### Extrait fourni
------------------------

Voiture autonome : avec Mercedes, c'est toi le maillon faible
L'algorithme a choisi : il protégera les occupants de la voiture
De vrais problèmes informatiques et éthiques se posent avec l'arrivée des voitures autonomes
La voiture autonome nous promet un avenir radieux. Si, si, ce sont tous les acteurs de l'automobile qui nous le disent. Imaginez, aller au boulot ou en vacances, en jouant à Candy Crush ou en faisant défiler des pages du Repaire des Motards sur l'écran géant, en sirotant un mojito, quel pied. En plus, l'avènement de ces voitures va considérablement chambouler tout l'écosystème : les assurances ne serviront plus à rien et les forces de l'ordre devront rivaliser d'ingéniosité pour nous pruner. Et les Mr. Sécurité Routière du Ministère de l'Intérieur vont se retrouver au chômage. Dur, parce qu'on les aime bien.
Mais les voitures autonomes posent également de nouveaux problèmes, d'ordre philosophico-informatique. Elles sont conçues pour véhiculer le risque zéro. Mais leur algorithme doit intégrer tous les scénarios : on se souvient qu'une Tesla en mode pilotage automatique a causé un mort, car elle n'avait pas vu un camion se déporter, n'ayant pas réussi à identifier sa masse dans des conditions de luminosité particulières.

------------------------

### Ensemble d'entrées
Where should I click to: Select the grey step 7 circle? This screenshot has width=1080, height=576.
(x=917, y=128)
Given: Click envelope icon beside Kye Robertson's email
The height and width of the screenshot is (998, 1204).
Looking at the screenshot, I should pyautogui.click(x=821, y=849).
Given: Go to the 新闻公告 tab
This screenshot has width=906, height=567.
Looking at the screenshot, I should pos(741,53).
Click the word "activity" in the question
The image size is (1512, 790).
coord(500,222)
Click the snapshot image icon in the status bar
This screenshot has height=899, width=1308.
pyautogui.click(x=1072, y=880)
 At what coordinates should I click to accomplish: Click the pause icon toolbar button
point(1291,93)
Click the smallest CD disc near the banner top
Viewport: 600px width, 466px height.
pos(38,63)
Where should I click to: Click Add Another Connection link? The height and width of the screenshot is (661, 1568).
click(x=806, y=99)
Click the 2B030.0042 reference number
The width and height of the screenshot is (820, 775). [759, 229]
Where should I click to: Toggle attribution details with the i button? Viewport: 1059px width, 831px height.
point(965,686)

------------------------

### Énoncé 1
D'après l'article sur la voiture autonome, pourquoi la Tesla en mode pilotage automatique a-t-elle causé un mort ?
### Énoncé 2
Énumérez toutes les activités que l'article sur la voiture autonome imagine pendant le trajet au boulot ou en vacances.
### Énoncé 3
Prolongez l'article sur la voiture autonome à partir de la phrase qui mentionne le camion.

### Réponse rédigée 1
Elle n'avait pas vu un camion se déporter, faute d'avoir identifié sa masse dans des conditions de luminosité particulières.

### Réponse rédigée 2
- Jouer à Candy Crush
- Faire défiler des pages du Repaire des Motards sur l'écran géant
- Siroter un mojito

### Réponse rédigée 3
Ingénieurs et philosophes, membres de bureau d'éthique, experts en tous genres doivent en effet plancher sur une question fondamentale. Bien que tout soit fait pour éviter l'accident, si celui-ci devient effectivement inévitable, comment doit se comporter la voiture ? Faucher une classe entière de petits enfants pour protéger un vieillard malade au volant ? Entrer dans de sinistres jeux comptables et décider qui doit avoir le plus de chances, comme ça, au détour d'un programme informatique ? En cas d'embrouille, vos probabilités de survie sont liées à une ligne de code commençant par c majuscule, deux points, deux slashs, pondue par un geek n'ayant même pas le permis et n'ayant pas vu le soleil depuis six mois, survivant grâce à des pizzas surgelées dans sa cave. Flippant.
Certes, la question n'est pas nouvelle : les plus érudits de nos lecteurs, en phase avec les sciences sociales anglo-saxonnes, savent que ce débat remonte à 1967 quand la philosophe oxfordienne Philippa Foot la posa en ces termes : "le problème du wagon". L'idée : un wagon de tramway est en perdition dans une descente. En bas, 5 travailleurs ne peuvent pas le voir, trop occupés, lui tournant le dos et ils vont se faire shooter. A mi-pente, un homme très corpulent pourrait arrêter le wagon. Vous êtes à côté de lui. Vous laissez faire le carnage ou vous balancez le gros pour sauver 5 vies ?
Mercedes a choisi : c'est toi le maillon faible
Aucun des grands acteurs de l'autonome, Tesla en premier, n'a encore pris position sur le sujet. Une timidité que ne connaît pas Christoph Von Hugo, directeur de l'assistance à la conduite et de la sécurité chez Mercedes :
S'il y a une certitude de sauver au moins une personne, alors nos programmes sauveront le conducteur.
Donc, dans 10 ans, quand votre trajectoire de motard croisera celle d'une Mercedes F 105 autonome, méfiance.
Commentaires
Dur choix !
14-10-2016 16:50Du coup, BMW va devoir travailler sur des équipements du futur pour sa Vision Next 100 alors ?
14-10-2016 17:04Ceci dit, les constructeurs travaillent sur leurs véhicules autonomes justement pour éviter que ce genre de situation ne se produise et que le véhicule soit capable d'anticiper et de réagir dans un maximum de cas.
Pourquoi ?
14-10-2016 17:25N'est-ce pas déjà le cas avec les véhicules non-autonomes ?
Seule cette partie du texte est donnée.